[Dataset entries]
* * * * * * *

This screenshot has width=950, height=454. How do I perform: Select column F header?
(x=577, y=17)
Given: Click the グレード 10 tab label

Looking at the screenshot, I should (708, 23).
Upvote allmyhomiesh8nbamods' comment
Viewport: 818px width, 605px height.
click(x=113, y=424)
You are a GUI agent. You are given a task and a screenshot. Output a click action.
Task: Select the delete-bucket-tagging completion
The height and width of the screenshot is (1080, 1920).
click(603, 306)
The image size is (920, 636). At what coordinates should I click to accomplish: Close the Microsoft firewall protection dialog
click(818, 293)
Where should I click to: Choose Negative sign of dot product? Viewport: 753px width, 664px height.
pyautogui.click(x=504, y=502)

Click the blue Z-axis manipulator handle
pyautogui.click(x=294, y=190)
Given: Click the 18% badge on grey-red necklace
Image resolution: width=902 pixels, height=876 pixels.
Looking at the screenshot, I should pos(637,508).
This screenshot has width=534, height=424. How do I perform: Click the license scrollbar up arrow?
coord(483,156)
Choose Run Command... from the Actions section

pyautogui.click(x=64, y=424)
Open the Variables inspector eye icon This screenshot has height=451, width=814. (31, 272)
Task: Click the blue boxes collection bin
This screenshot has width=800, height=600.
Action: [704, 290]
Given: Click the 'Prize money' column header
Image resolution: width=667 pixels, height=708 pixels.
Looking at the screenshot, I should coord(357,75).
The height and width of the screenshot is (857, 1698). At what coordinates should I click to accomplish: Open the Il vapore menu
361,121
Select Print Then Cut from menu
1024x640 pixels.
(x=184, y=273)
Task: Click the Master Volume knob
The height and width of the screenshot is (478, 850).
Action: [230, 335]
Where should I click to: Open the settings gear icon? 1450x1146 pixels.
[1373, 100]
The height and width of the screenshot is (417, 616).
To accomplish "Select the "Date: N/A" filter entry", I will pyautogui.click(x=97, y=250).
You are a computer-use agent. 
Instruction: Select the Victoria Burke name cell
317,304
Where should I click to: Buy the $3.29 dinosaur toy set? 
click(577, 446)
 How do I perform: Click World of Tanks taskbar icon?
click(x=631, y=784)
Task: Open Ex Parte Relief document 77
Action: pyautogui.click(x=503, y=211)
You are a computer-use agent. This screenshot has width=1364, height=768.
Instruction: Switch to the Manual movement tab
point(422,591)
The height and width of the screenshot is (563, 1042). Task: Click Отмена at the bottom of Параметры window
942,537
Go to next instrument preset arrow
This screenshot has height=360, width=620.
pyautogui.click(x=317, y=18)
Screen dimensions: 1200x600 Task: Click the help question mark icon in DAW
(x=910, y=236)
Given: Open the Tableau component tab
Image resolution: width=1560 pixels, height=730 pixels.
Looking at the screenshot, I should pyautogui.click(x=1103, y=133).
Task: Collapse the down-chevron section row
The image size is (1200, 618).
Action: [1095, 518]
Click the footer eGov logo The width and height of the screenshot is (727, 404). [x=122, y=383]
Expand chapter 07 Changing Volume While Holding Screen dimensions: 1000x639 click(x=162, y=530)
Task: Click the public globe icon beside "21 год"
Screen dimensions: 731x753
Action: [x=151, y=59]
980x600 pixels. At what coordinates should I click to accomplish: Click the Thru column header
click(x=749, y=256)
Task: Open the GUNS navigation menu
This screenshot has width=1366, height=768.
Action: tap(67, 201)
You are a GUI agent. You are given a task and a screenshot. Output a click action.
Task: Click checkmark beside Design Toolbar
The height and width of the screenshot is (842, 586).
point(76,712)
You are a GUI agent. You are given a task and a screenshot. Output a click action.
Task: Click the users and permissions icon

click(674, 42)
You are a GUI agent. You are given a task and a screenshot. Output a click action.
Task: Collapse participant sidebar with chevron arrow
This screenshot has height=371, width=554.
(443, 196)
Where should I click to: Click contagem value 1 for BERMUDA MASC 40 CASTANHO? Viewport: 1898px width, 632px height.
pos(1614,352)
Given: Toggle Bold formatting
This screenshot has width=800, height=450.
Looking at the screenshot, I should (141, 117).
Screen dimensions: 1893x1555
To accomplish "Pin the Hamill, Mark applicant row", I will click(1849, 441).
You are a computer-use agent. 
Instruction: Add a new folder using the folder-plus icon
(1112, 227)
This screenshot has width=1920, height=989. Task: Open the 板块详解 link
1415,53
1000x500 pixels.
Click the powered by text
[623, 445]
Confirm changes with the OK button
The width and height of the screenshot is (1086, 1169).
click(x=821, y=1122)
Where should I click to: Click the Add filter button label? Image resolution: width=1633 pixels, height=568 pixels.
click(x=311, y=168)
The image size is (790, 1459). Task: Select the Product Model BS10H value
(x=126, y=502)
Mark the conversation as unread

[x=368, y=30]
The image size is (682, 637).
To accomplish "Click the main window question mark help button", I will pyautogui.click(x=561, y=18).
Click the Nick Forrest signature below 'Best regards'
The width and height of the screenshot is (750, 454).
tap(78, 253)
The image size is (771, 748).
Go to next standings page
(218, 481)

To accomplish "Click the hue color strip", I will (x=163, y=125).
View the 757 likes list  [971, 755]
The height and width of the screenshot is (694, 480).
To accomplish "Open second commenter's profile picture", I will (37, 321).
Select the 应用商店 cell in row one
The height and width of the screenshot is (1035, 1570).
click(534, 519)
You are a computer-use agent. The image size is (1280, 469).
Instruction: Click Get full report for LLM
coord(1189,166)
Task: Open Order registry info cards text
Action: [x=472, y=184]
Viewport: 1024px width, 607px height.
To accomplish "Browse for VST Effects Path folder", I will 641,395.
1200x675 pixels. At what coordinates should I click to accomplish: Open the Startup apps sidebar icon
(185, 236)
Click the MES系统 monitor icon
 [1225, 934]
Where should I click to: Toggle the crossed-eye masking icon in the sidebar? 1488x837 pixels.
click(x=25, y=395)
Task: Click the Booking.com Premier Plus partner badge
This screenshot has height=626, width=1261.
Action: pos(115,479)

* * * * * * *

Required work =>
Reproduce each line of the records in which "computer" appears.

The answer =>
You are a computer-use agent. 
You are a computer-use agent. This screenshot has width=1364, height=768.
You are a computer-use agent. 
You are a computer-use agent. The image size is (1280, 469).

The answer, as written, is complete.